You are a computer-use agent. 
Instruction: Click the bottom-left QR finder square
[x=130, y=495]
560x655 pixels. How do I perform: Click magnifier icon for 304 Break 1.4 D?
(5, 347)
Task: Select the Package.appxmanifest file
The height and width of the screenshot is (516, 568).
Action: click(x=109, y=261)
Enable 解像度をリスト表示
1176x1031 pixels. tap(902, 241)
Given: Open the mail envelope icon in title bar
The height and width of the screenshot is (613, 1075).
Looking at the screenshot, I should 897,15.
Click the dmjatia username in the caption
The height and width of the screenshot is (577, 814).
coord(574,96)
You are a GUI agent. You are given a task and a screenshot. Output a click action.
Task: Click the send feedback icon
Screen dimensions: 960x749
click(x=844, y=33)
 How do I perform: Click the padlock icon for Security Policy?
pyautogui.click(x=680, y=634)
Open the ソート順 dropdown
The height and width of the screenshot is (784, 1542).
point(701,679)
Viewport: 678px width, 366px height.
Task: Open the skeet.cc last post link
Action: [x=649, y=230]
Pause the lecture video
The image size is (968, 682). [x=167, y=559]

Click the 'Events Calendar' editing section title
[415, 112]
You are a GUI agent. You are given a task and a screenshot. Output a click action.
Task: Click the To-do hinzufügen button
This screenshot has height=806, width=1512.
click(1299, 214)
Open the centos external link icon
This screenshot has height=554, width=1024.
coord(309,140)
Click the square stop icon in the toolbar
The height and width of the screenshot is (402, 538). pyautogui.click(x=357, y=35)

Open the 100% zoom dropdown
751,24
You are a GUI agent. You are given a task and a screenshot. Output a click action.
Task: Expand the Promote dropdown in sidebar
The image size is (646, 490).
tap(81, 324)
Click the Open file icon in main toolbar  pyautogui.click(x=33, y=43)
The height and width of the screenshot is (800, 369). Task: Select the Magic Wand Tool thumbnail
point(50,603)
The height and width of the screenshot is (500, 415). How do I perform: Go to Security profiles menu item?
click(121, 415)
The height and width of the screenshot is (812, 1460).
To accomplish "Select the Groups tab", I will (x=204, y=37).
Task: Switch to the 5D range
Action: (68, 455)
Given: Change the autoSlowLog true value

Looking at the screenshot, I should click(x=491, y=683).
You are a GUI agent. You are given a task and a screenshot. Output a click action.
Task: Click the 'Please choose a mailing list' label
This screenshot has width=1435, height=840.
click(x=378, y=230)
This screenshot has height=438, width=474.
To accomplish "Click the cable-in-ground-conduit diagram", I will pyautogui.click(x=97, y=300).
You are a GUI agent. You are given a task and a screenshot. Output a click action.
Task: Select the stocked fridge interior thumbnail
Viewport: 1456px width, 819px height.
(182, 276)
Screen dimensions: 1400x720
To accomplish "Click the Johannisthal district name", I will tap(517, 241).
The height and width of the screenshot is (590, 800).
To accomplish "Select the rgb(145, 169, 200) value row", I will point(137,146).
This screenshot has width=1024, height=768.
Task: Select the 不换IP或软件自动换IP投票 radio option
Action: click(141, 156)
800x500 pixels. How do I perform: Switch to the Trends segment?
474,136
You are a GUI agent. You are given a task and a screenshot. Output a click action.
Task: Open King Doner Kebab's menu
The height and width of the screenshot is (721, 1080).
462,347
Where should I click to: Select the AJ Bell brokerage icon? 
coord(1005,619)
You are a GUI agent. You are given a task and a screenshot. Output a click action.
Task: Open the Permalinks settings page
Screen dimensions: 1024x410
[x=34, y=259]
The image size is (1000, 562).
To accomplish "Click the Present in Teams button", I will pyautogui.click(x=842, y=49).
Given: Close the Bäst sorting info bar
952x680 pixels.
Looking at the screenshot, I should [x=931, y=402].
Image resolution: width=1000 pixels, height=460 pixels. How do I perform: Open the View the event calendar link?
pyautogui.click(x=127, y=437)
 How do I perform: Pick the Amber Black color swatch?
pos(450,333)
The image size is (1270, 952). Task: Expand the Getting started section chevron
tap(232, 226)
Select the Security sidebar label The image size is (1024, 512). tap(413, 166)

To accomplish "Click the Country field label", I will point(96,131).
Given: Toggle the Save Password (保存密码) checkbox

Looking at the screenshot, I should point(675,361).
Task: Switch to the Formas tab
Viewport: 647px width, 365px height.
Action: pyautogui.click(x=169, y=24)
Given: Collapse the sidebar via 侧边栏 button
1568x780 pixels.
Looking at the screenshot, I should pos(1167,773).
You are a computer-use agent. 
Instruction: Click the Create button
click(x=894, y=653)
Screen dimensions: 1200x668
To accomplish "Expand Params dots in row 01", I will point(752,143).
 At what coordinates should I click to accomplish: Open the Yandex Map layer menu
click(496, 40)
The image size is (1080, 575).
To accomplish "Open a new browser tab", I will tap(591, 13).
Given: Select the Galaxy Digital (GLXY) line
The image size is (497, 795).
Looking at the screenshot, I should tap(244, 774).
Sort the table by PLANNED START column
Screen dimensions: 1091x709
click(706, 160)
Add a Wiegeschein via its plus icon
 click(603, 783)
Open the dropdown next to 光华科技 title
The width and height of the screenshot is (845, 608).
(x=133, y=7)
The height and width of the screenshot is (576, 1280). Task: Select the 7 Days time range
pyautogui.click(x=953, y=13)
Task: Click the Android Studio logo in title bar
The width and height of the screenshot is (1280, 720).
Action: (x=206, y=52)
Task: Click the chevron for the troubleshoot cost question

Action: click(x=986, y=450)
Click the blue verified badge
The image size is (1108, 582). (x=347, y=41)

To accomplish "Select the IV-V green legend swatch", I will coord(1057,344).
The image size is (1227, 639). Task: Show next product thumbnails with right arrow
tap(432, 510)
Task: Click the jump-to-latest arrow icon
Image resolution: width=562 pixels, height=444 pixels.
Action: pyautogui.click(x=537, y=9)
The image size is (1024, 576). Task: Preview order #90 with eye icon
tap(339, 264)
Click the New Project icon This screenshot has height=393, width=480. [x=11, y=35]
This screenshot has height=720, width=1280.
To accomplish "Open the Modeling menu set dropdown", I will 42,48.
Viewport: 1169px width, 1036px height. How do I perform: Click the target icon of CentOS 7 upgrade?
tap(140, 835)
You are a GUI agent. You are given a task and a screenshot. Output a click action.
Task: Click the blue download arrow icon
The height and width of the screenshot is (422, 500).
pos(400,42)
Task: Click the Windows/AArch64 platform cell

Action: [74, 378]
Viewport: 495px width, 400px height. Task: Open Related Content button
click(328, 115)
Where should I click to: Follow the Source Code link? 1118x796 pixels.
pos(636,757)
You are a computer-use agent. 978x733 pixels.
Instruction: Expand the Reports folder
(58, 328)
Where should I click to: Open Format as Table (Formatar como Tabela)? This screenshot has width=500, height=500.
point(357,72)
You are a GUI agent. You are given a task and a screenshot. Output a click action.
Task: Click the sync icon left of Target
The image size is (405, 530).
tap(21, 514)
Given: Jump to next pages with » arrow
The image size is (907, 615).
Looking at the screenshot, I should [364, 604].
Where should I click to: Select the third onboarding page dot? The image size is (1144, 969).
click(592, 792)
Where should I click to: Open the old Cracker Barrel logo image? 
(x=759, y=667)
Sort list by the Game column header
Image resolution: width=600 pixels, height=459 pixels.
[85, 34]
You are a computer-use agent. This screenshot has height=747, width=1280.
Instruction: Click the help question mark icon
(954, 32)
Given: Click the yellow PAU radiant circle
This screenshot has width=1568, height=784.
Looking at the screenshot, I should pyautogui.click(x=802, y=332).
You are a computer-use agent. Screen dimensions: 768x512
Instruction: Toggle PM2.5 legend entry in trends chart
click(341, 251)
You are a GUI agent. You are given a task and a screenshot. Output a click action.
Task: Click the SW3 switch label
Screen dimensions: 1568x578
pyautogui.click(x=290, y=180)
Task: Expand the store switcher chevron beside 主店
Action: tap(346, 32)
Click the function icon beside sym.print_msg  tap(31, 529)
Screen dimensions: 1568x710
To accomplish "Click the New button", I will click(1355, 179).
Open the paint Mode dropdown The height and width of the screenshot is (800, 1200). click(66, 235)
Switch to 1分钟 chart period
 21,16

* * * * *

Go through the entries. Report every line that contains the word "computer".

You are a computer-use agent. 
You are a computer-use agent. 
You are a computer-use agent. 978x733 pixels.
You are a computer-use agent. This screenshot has height=747, width=1280.
You are a computer-use agent. Screen dimensions: 768x512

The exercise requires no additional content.